With his heart thumping violently against his chest, Hunter made his way back to the RHD as fast as he could. He needed to check some old records.
As he entered his office he was glad it was on a separate floor to all the other detectives. He needed to do this alone, no disturbances. He locked the door behind him and fired up his computer.
‘Be right… be right…’ he said to himself as he accessed the California Department of Justice databank. Hunter quickly typed in the name he wanted to search for, selected the criteria and hit the ‘search’ button. As the Department of Justice data server went to work, he sat still staring anxiously at the little dot moving back and forth on the screen. The seconds seemed like minutes.
‘C’mon…’ he urged the computer to work faster as he paced nervously in front of his desk. Two minutes later the dot stopped moving and the message No Results Found appeared on the screen.
‘Shit!’
He tried again. This time going back a few more years. He knew he was right, he knew this had to be it.
The familiar dot started moving on the screen again and Hunter went back to pacing the room. His anxiety at boiling point. He stopped in front of the picture-covered corkboard and stared at all the photographs. He knew it was there, the answer was there.
The searching dot stopped moving and this time the screen filled up with data.
‘Yes…’ he said triumphantly, moving back to his desk and quickly scanning the information on the screen. As he found what he was looking for he frowned.
‘You gotta be shitting me!’
Hunter sat in silence thinking about what to do next. ‘The family trees,’ he said. ‘The victims’ family trees.’
On the initial investigation Hunter and Scott had tried everything they could think of to establish a link between the victims.

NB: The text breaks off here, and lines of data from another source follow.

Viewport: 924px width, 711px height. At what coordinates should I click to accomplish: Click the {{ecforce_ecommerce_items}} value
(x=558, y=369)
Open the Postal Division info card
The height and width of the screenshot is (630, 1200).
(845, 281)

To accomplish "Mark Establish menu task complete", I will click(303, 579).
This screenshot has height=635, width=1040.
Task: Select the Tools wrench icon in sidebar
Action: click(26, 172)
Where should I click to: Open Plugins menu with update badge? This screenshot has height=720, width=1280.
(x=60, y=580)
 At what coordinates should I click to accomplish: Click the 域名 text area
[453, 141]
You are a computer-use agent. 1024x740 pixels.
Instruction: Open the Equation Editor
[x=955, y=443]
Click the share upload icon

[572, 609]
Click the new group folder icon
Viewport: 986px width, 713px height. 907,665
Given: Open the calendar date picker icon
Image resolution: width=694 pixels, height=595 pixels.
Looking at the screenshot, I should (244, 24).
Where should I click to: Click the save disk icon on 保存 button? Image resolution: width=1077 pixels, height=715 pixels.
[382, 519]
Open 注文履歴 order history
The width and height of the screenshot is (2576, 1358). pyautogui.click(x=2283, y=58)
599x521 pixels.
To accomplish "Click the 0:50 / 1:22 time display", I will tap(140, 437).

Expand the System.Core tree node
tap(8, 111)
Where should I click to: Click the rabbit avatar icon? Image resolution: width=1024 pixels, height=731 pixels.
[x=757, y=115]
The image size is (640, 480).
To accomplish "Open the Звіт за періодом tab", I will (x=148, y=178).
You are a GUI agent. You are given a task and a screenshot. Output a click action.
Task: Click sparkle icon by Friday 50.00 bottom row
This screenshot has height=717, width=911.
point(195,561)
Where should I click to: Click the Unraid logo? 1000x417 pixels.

They’d even traced the family trees for some of them. Hunter knew he had it somewhere. He started flipping through the mountain of paper on his desk that constituted the old case files.
‘Here it is,’ he said, as he finally came across the lists. He analyzed them for a few moments. ‘This is it.’ Hunter moved back to his computer and typed in a new name. The result came back almost instantly now that the search criteria had been narrowed down to exactly what he wanted.
Another match… and then another.
Hunter massaged his tired eyes. His whole body ached, but his new discovery had injected new life into his veins. He wasn’t able to establish links between all the victims, but he already knew why.
‘How could I’ve missed this before?’ he asked himself, as he knocked on his forehead with his clenched fist. But he knew exactly how. This was an old case, going back several years. A case where he’d been the arresting officer. The obscured victims’ links sometimes spanned three generations according to the family trees. Some of them not family at all. Without a hint he would’ve never found it. Without D-King he would’ve never thought of it.
Robert started pacing the room once again and stopped in front of Garcia’s desk. A sudden overwhelming sadness brought a tight knot to his throat. His partner was lying in hospital in a semi-coma and there was nothing he could do. He remembered Anna’s sad eyes. How she sat next to her husband’s bed waiting for a sign of life. She loved him more than anything. There’s no love stronger than family love, Hunter thought and then stopped dead. The hair on the back of his neck standing on end.
‘Holy shit!’
He rushed back to his computer and for the next hour he devoured every result page he came across with astounding eagerness and surprise. Slowly, everything was falling into place.
The arrest files… the tattoos, he remembered. A few minutes later, after searching the RHD’s own database, he was staring at the arrest records from the old case.
‘This can’t be…’ he stuttered the words catatonically. A mixture of excitement and fear sucked the heat out of his body. Suddenly, he remembered what he’d seen just a few weeks ago and his stomach knotted. ‘How blind have I been?’ he murmured before turning to his computer for one last search. A name that could bring everything together. It took him less than a minute to find it.
‘I had it right in front of me,’ he whispered, staring blankly at his computer screen. ‘I had the answer right in front of me.’
He needed one final confirmation and it had to come from the San Francisco Police Department. After speaking to Lieutenant Morris from the SFPD over the phone he waited impatiently for Morris to fax him an arrest file. When the file came through half an hour later Hunter stared at it soundless. His mind battling reality. It was an old photograph, but there was no doubt in his mind – he knew who that person was.
Proof. That’s what every investigation comes down to and Hunter had none. There was no way he could link the person on that photograph to any of the Crucifix Killings and he knew it. No matter how sure he was, without proof he had nothing. He checked his watch one more time before reaching for the phone and placing one last call.